More than 7,000 nurses entered the second day of their strike on Tuesday at Montefiore Medical Center in the Bronx and Mount Sinai Hospital in Manhattan.
Montefiore representatives said the hospital had put new offers on the table in an effort to reach a contract agreement with the New York State Nurses Association that will bring nurses back to work. But negotiations between the nurses union and Mount Sinai have yet to resume after breaking down late Sunday night.
“Montefiore remains at the bargaining table, committed to an equitable agreement that reflects the priorities of our dedicated nurses,” the hospital said in a statement released Tuesday.
In the days leading up to the strike, Montefiore highlighted its compensation offers – including an 18% raise over three years, which is similar to what was offered by New York-Presbyterian and other hospitals that have recently reached contract deals. But nurses said salary increases were not all they wanted.
They have emphasized that they are most concerned about hospitals addressing staffing levels that they say are unsafe for patients. Nurses are pushing for Montefiore and Mount Sinai to commit to concrete nurse-to-patient ratios in their contracts, along with provisions that will allow those ratios to be enforced.
In an update about the negotiations on Tuesday, Montefiore said it is now offering to establish average staffing ratios in hospital emergency departments and to allow for an arbitrator to enforce staffing commitments if violations occur. The hospital said it is also offering to “make all reasonable efforts” to stop placing patient beds in hallways.
NYSNA did not immediately respond to a request for comment on those offers from Montefiore and where negotiations with the hospital stand.

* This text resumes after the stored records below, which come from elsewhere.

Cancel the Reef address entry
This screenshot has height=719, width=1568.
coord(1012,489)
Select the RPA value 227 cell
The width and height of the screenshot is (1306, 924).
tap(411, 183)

“We’re out here today because for four months we got no movement on the 39 proposals we put forward,” Judy Gonzalez, the past NYSNA president and an emergency room nurse at Montefiore, said at a press conference outside of the hospital’s Moses campus Tuesday morning. “Nearly every single one of them about providing better care for patients in the Bronx, being able to recruit nurses, being able to retain nurses, placing patients in safe environments – not crowded like sardines in an emergency department, not in hallway beds upstairs on stretchers without bathrooms and toilets.”
Gonzalez added, “I think Montefiore can hear us now.”
At times during the press conference, nurses chanted “ratios” and “we can’t take it anymore.”
Neither NYSNA nor Mount Sinai commented on their efforts to resume talks.
Meanwhile, nurses at three other hospitals across the city voted to ratify new contracts on Monday, NYSNA said. Those votes involved Flushing Hospital Medical Center in Queens, Richmond University Medical Center in Staten Island and BronxCare Health System.
Negotiations at some Brooklyn hospitals remain ongoing, meaning additional medical centers could still strike if deals are not ultimately reached.